══ PAGE TEXT
The Luxe Rodeo Drive Hotel was a luxury hotel in the City of Beverly Hills, California. It was the only hotel located on Rodeo Drive, the main shopping street in Beverly Hills. It closed in 2020 and is scheduled to be demolished in 2026.

==Location==
The hotel building is located at 360 North Rodeo Drive, the main street of the City of Beverly Hills, between Brighton Way and Dayton Way.

==History==
The Beverly Rodeo Hotel opened in 1962. It was designed by noted mid-century modern architect William Krisel and owned by Seymour Owens & Herb Kronish. Its Cafe Rodeo quickly became one of the most popular and glamorous restaurants in the city. The hotel was part of Hyatt Hotels for a time in the late 1960s and early 1970s and was known as the Beverly Rodeo Hyatt House. In February 1995, Shinko Hotels, a Japanese company, sold the Beverly Rodeo Hotel for $12 million to Summit Management Group, run by Australian-born businessman Efrem Harkham, who renamed it the Summit Hotel Rodeo Drive. Harkham completely remodeled the property in 2000 at a cost of $15, renaming it the Luxe Rodeo Drive Hotel, part of Luxe Hotels, a chain of three hotels in Los Angeles County. The 2000 renovation moved the famed Cafe Rodeo from its original location directly on Rodeo Drive to deeper inside the hotel, allowing the original space to be leased as luxury shops.
════
══ RAW DATA
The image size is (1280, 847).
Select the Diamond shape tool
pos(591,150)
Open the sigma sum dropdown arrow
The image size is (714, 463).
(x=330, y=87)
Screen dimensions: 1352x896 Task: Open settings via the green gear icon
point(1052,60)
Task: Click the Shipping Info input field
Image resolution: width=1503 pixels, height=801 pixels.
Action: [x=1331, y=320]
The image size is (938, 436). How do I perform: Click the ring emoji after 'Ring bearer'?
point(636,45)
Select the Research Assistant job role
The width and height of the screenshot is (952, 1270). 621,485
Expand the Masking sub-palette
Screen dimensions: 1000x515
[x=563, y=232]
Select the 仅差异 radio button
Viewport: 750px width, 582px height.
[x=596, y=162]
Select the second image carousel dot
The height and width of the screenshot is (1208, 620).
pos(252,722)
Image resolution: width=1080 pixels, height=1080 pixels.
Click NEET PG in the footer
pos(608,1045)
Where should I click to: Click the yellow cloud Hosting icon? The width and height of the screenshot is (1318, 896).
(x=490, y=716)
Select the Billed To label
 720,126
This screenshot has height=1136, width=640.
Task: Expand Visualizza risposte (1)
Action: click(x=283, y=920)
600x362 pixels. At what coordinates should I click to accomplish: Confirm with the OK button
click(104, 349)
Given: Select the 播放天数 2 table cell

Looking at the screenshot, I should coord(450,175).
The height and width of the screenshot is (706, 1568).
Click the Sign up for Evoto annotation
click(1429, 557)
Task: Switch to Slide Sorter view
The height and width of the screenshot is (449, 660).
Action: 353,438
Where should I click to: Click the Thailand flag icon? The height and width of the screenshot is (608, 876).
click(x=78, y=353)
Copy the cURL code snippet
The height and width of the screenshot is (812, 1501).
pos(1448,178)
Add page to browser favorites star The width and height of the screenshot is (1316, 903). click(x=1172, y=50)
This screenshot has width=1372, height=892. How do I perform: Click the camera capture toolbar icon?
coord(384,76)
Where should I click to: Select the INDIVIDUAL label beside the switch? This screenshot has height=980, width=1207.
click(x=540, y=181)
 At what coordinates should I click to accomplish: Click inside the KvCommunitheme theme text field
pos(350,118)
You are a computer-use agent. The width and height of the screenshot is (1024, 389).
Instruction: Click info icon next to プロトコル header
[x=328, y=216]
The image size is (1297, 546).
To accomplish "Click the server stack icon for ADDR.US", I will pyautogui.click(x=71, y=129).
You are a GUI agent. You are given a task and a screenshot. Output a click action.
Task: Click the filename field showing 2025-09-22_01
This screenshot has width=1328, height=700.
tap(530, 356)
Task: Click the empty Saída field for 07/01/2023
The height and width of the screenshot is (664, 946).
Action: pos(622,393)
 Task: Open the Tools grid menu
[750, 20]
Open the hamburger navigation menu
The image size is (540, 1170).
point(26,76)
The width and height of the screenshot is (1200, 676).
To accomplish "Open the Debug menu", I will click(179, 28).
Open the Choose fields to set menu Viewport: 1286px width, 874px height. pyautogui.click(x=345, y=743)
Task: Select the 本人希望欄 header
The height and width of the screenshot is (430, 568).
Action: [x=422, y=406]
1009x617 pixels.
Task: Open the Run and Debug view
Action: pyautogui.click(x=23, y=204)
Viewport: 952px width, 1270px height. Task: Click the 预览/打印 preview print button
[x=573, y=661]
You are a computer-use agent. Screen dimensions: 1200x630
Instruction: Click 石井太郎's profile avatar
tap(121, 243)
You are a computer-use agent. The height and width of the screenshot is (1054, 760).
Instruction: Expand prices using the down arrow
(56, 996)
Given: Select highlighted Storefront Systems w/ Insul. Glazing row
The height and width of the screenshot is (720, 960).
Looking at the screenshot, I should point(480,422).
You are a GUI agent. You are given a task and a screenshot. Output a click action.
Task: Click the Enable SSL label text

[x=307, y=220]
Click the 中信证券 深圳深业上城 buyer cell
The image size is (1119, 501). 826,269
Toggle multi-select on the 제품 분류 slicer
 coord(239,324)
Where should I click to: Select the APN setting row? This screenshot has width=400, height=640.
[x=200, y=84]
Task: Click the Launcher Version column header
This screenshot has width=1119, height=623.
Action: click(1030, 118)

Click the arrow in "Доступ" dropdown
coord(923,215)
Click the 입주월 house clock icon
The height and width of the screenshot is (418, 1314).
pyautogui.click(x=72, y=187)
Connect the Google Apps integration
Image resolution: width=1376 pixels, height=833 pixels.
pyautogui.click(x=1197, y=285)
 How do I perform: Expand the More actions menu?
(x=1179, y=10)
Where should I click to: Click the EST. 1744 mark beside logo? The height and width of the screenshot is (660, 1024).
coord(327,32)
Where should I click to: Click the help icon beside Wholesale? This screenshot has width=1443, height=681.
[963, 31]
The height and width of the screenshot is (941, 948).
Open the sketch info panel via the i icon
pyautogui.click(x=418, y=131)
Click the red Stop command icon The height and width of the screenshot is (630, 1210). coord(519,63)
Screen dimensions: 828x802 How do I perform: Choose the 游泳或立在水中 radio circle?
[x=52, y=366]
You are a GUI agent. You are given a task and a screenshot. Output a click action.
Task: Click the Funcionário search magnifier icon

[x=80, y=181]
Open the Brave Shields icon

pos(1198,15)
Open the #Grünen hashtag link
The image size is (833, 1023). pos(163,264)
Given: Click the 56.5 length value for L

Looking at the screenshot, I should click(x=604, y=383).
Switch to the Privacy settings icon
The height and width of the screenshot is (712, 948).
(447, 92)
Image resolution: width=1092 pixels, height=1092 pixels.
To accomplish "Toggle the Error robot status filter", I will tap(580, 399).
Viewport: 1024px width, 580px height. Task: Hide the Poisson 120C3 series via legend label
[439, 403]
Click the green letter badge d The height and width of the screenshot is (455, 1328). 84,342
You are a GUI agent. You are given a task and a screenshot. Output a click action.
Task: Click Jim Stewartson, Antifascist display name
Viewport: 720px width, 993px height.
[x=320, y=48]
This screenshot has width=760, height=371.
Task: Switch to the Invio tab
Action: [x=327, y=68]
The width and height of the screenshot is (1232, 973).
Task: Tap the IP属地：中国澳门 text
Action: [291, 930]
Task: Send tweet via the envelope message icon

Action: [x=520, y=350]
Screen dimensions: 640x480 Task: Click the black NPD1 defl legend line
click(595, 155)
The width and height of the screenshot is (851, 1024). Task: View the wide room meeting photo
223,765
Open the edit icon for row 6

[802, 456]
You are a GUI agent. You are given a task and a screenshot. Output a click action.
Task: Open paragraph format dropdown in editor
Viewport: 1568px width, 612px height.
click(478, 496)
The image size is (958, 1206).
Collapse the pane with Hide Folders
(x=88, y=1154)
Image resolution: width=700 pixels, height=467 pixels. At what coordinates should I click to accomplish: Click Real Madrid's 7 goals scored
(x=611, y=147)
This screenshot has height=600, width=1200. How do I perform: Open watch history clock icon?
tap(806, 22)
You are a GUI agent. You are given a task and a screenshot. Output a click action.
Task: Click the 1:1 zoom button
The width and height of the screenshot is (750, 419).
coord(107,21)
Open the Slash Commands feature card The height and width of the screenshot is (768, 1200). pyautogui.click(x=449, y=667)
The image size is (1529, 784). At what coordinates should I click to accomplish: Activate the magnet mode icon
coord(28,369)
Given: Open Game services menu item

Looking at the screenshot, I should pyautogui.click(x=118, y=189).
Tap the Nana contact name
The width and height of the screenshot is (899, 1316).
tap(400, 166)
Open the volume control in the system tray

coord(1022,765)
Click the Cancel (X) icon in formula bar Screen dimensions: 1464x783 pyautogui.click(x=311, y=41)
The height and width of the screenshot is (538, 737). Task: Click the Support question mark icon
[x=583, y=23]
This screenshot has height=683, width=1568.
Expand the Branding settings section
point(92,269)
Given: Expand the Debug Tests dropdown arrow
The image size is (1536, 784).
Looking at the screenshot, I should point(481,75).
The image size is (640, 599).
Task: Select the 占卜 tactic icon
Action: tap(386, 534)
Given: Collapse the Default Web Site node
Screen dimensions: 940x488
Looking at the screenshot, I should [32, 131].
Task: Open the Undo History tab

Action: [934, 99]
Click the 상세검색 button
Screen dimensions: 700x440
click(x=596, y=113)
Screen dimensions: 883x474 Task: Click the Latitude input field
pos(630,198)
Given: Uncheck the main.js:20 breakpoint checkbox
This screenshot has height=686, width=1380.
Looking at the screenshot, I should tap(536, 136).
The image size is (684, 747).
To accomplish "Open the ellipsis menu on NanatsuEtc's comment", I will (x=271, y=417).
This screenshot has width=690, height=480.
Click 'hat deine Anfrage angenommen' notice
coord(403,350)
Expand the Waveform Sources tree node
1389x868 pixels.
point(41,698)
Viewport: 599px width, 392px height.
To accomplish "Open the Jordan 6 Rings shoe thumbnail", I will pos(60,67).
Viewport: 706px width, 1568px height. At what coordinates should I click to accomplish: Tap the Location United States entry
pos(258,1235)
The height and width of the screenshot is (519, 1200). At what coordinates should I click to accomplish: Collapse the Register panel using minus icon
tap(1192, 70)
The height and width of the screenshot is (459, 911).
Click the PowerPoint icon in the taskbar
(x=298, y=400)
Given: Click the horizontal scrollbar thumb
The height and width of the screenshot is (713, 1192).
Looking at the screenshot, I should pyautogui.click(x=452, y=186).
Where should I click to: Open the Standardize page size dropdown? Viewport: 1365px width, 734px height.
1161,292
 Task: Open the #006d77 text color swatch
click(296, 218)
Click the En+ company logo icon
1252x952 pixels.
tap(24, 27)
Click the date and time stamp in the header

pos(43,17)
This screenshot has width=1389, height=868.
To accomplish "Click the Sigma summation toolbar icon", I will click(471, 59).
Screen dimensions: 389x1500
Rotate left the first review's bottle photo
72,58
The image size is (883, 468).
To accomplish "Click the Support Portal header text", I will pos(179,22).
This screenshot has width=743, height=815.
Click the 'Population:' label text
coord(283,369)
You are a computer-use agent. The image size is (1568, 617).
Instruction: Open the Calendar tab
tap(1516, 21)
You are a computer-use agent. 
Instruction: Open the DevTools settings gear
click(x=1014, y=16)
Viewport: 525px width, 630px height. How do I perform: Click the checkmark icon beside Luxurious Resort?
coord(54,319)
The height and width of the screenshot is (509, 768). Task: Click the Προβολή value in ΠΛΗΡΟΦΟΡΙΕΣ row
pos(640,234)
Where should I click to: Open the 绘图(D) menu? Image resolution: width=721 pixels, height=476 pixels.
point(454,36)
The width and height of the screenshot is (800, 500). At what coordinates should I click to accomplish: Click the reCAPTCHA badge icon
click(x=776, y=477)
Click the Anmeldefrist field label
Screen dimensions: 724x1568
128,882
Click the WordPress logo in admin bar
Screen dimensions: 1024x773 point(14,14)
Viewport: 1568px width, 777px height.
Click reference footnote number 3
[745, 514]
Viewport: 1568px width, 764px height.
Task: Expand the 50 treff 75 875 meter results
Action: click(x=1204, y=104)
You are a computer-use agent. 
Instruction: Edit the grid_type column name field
════
REQUIREMENT A: In the text about the Luxe Rodeo Drive Hotel, swap "shopping street" for "retail street", then write out the passage starting with "The Luxe Rodeo Drive Hotel was" and going on through "demolished in 2026.".
REQUIREMENT B: Carry on the Luxe Rodeo Drive Hotel text from its last sentence with the part that comes next.

ANSWER SPACE A:
The Luxe Rodeo Drive Hotel was a luxury hotel in the City of Beverly Hills, California. It was the only hotel located on Rodeo Drive, the main retail street in Beverly Hills. It closed in 2020 and is scheduled to be demolished in 2026.

ANSWER SPACE B:
The hotel had 88 rooms, designed by Vicente Wolf, a Cuban-born interior designer from New York City. The hotel was also home to a restaurant called On Rodeo Bistro & Lounge. The chef is David Padilla.

The hotel hosted many philanthropic events, including the annual Apple Ball for the Beverly Hills Education Foundation. The hotel partnered with the Guittard Chocolate Company to create a cake in the shape of the Beverly Hills City Hall for the centennial block party, which took place on April 27, 2014.

On December 1, 2014, Beverly Hills Police Department officers fired gunshots in the hotel lobby at a suspect shortly after a robbery at the Bank of America branch on Beverly Drive. As a result, traffic on Rodeo Drive was shut down for the rest of the day.

The hotel was home to a monthly art exhibit starting in March 2015. The first exhibit featured Karen Lee Fisher, an artist from Beverly Hills.

The hotel closed temporarily in March 2020, due to the COVID-19 pandemic. Its permanent closure was announced in September 2020.

The Harkham family sold the hotel in December 2021 to luxury goods company LVMH for $200 million. The sale resulted in a 2023 lawsuit filed by Benjamin Harkam against Efrem and his son Aron.

In November 2025, the Beverly Hills Planning Commission approved the demolition of the structure, for replacement with a new flagship store for Tiffany & Co..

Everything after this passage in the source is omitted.